A jutting posterior typically occurs because the back is overarched. Overarching of the back is generally an overcompensation mechanism for those who are already attempting to practice good posture. If you do this, you need to focus on reducing the arch.
In a great many cases, shoulder rolling occurs because the back muscles are not properly strengthened to hold the shoulders up as they should be held.
The most commonly made posture mistake is to roll the shoulders. Rolled shoulders occur when the shoulders sink down and into the middle of the chest. Shoulder rolling is often accompanied by a sunken head which faces down toward the ground.
Avoid Long-term Effects By Correcting Your Posture
After the long-term effects of bad posture have set in, they can be difficult to manage. Instead of trying to manage them after they’ve set in, it’s better to avoid them all together. If you start correcting your posture now, you can stave off these long-term effects. Follow the tips below, and begin correcting your posture.
Utilize Proper Sitting Form
Humans spend a large portion of their lives sitting. Unfortunately, in the midst of this sitting, many humans demonstrate very poor posture. Leaning forward with their backs hunched over, they place a great deal of strain not only on their backs, but their internal organs as well.
If you’re going to correct your posture, you’re going to have to correct your sitting posture. To practice good sitting posture, it’s important that you resist the urge to hunch over. If you’re sitting at a desk, make sure to position your computer monitor so that it’s level with your eyes. This will ensure that your shoulders remain back, and your back remains relatively straight.
Keep Yourself Loose
If you’re not already stretching on a regular basis, you should begin to as soon as possible. In order to practice good posture, it’s vital that your muscles remain loose and fluid. Tight muscles not only limit your range of motion, they’re susceptible to injury as well.

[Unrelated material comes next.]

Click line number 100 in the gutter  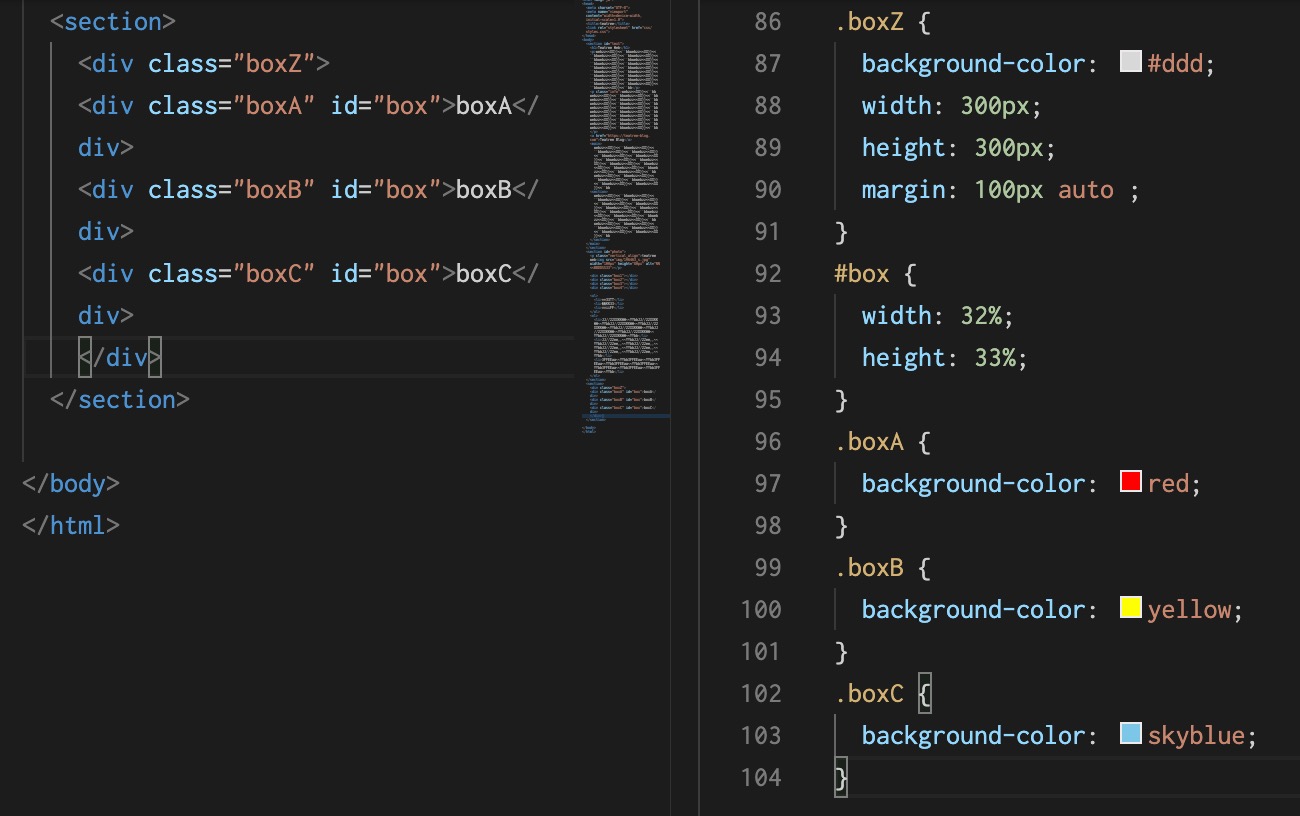(x=760, y=609)
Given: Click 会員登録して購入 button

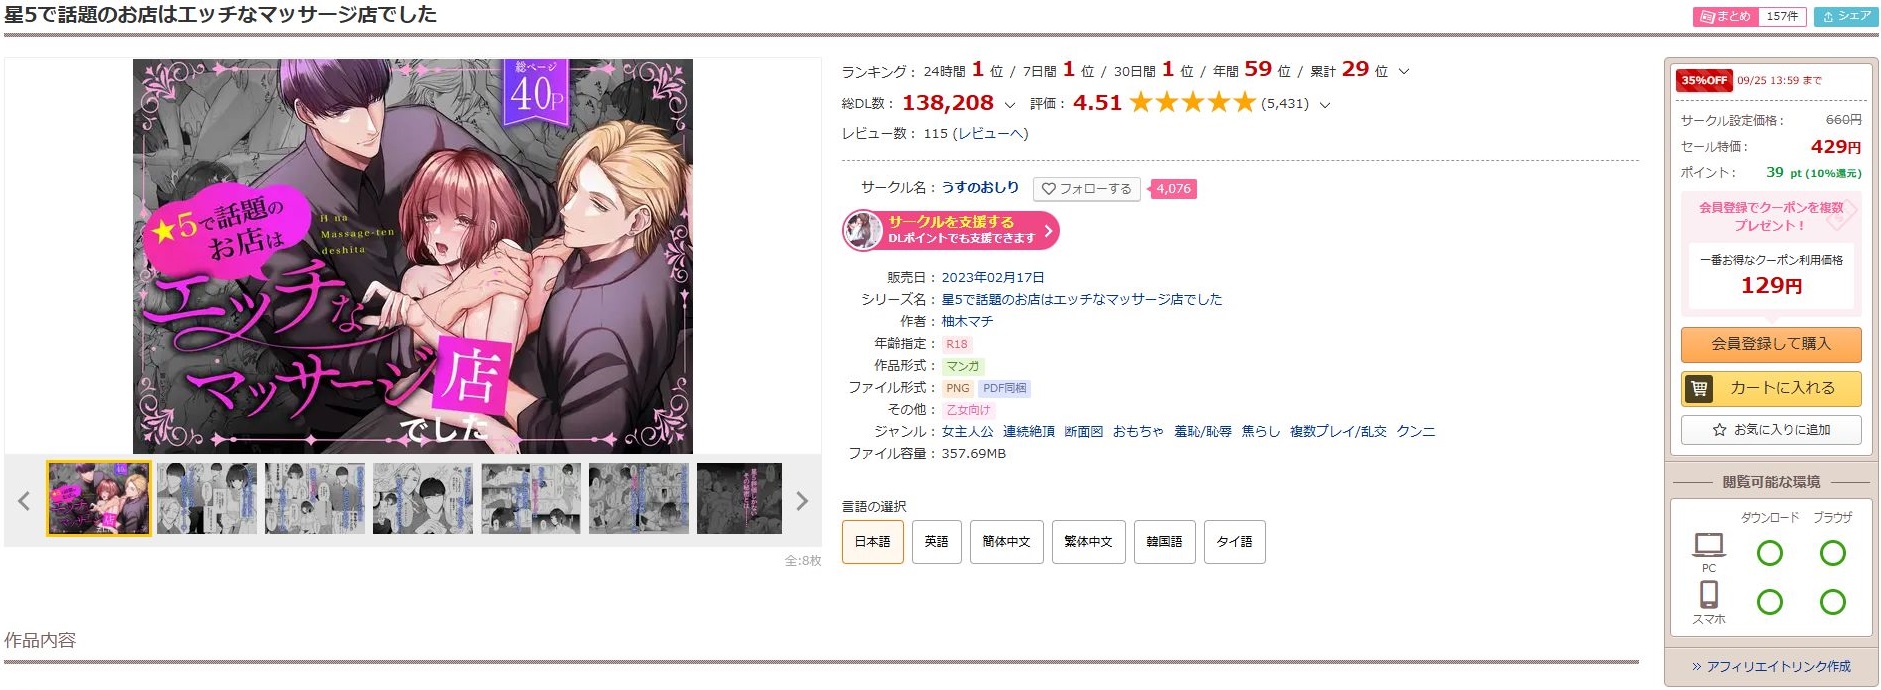Looking at the screenshot, I should pos(1770,344).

When stretching, you want to target all muscles. However, when attempting to correct your posture, the muscles you especially need to prioritize are the core and leg muscles. Completing these stretches at least once a day can work wonders for your posture.
Prioritize Your Core
Perhaps nothing improves a person’s posture more than core exercises. The body’s core is its structural center, and is responsible for holding everything in its proper place.
By doing sit-ups, deadlifts, squats, crunches, planks, and other core-heavy exercises on the regular, you will be providing your body with a stronger structural center. This will allow for you to achieve proper posture with greater ease.
Try a Posture Correction Device
In addition to engaging in regular exercise and stretching, you might also benefit utilizing a posture correction device. Posture correction devices place pressure on the appropriate parts of the torso, assisting in the development of proper posture.
These devices come as belts, vests, and other types of clothing, and can be typically worn under your clothes. They essentially help to improve your posture without requiring that you put forth any effort.
What Does it All Mean?
The fact of the matter is that, if you practice poor posture for a prolonged period of time, you will start to feel its negative, long-term effects. These effects are painful in both a physical and psychological sense, and can serve to make your life miserable.
The best way to fight these ill effects is by avoiding them entirely in the first place. How do you do this? By correcting your posture as soon as possible.
Fortunately, there are a number of tools and exercises which can help you to do this. By putting a posture correction plan into place now, you can avoid a lot of agony in the future.